▶ _Page extract_
+ + + + +
Often we are afraid to look back. We are afraid it will hurt. In my case, I’m often afraid it will trigger.
I hadn’t thrown up since Holy Week of last year. My eating disorder never became bulimia. But as I worked myself through the first steps towards beginning recovery and tried to start eating better, I found my need to control escaping through other outlets – throwing up occasionally, picking at my arms and face until they bled, exercising for longer, etc. The truth is without dealing with the underlying issues, the need for control will find some way to express itself. As I faced with horror these new uprisings of need to control, I finally understood my therapists insistence that we focus on the other situations in my life, not just the eating.
This weekend I got sick. I was up every thirty to forty-five minutes all night, my body doing everything in its power to eject everything from my digestive system. It freaked me out. Partly because I hadn’t throw up for nearly a year. But more so because the last time I was sick like that it triggered my biggest relapse I’ve ever had.
It was just over six years ago. I was in Switzerland. I was sick all night and then proceeded on my way with the group I was chaperoning to Italy the following morning. Being in Italy for ten days and having no appetite is one of the saddest things that could be imagined.
+ + + + +
▶ _Data excerpts_
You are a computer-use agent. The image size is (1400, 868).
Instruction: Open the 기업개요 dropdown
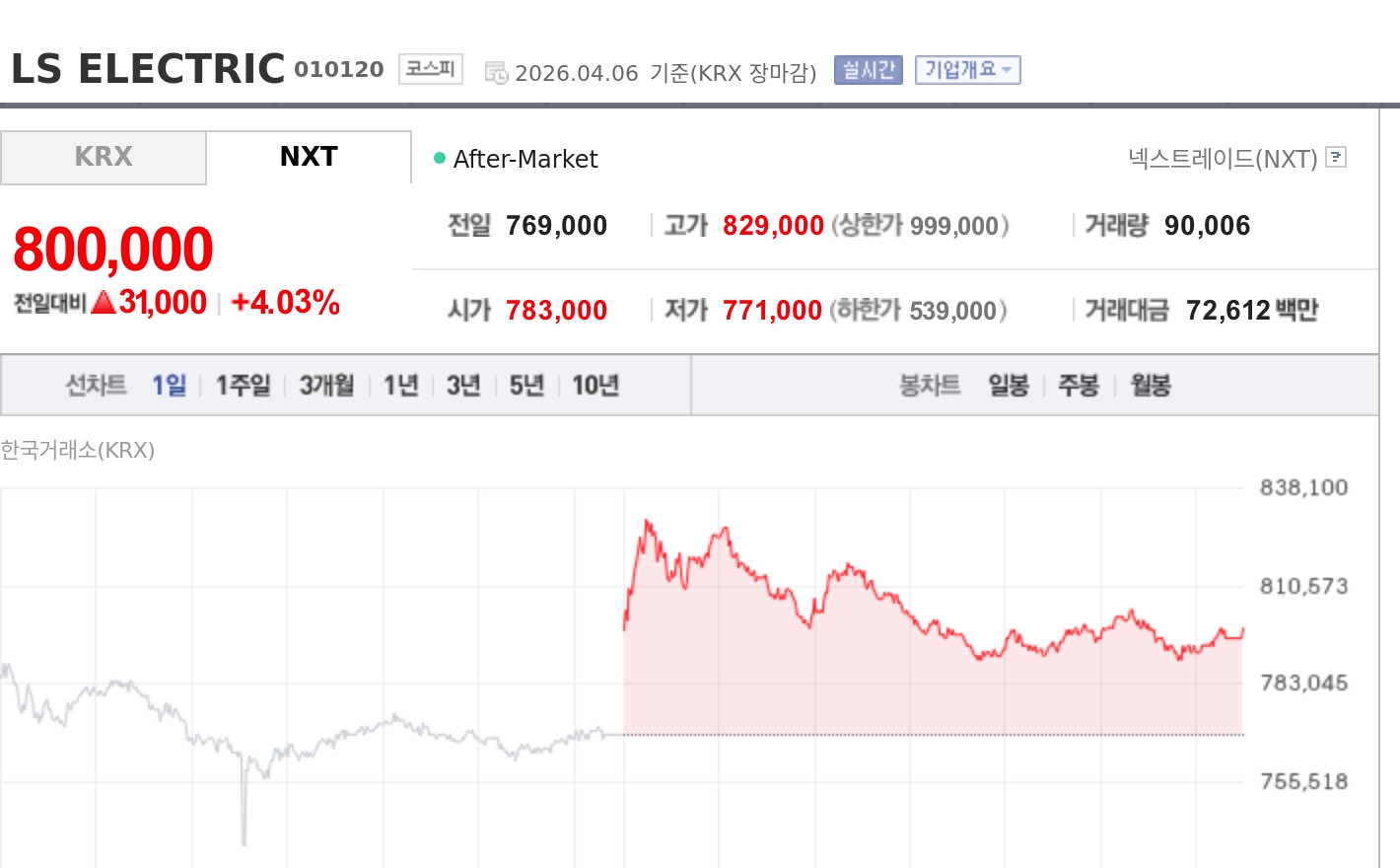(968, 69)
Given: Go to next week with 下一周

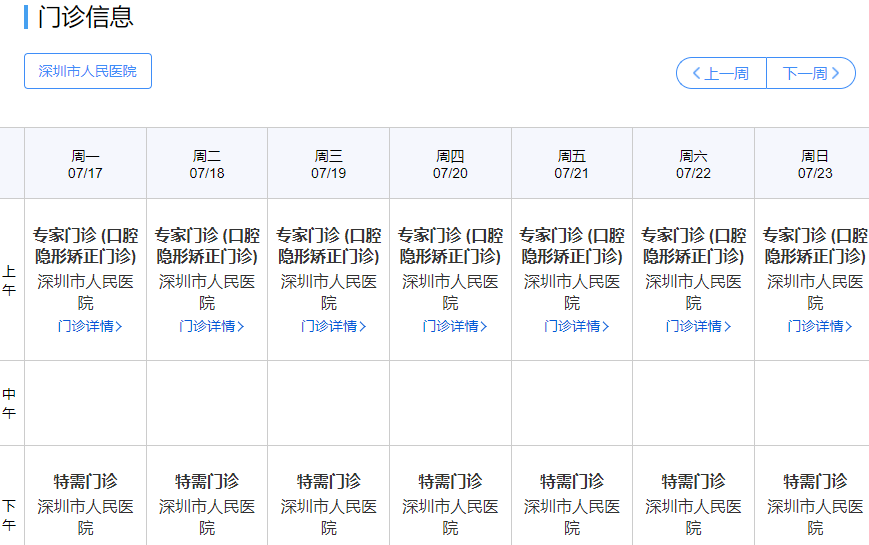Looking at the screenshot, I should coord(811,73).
+ + + + +
▶ _Assignment 1_
The essay on eating disorder recovery names outlets through which the writer's need for control escaped. List each one it names.
▶ _Assignment 2_
Pick up the essay on eating disorder recovery after its final sentence and continue it in the same first-person voice.

▶ _Answer area 1_
- Throwing up occasionally
- Picking at arms and face until they bled
- Exercising for longer

▶ _Answer area 2_
But sadder yet were the months that followed, pounds melting off of me. Until I remember vividly the battle of the wills I had with a dear friend/mentor over eating a yogurt. Promising her that I would never drop below XX lbs… and watching that weight pass me buy… Seeing numbers on the scale that I’d never seen before… wasting away to a shadow of my former self.
In some way the relapse was a blessing. It finally convinced me to get the help I needed. To actually overcome the eating disorder not just bury it.
As I sit here I feel shaky. There isn’t a food in this world that sounds appetizing right now. And it can freak me out a little bit.
But the truth is I’m not going back. I’ve learned that I am stronger. I’ve learned tools to cope. Yes, there is still pain inside. Yes, it still seems enticing to find a way to avoid feeling that pain. However, I am a different person.
I am a person who knows what that pain is.
I am a person who is patiently awaiting and working towards healing daily.
I am a person who is not alone.
I am a person who is loved and worthy of love.
I am a person who has dreams and motivations.
I am a person who wants to be different.
I am a person who is not defined by her past.
I am a person who is stronger than this disorder.
Above all, I’m a different person than I was before that relapse. I am a fighter. I am stronger. I am more beautiful inside and out because of the battle I have fought. And that battle was not fought in vain.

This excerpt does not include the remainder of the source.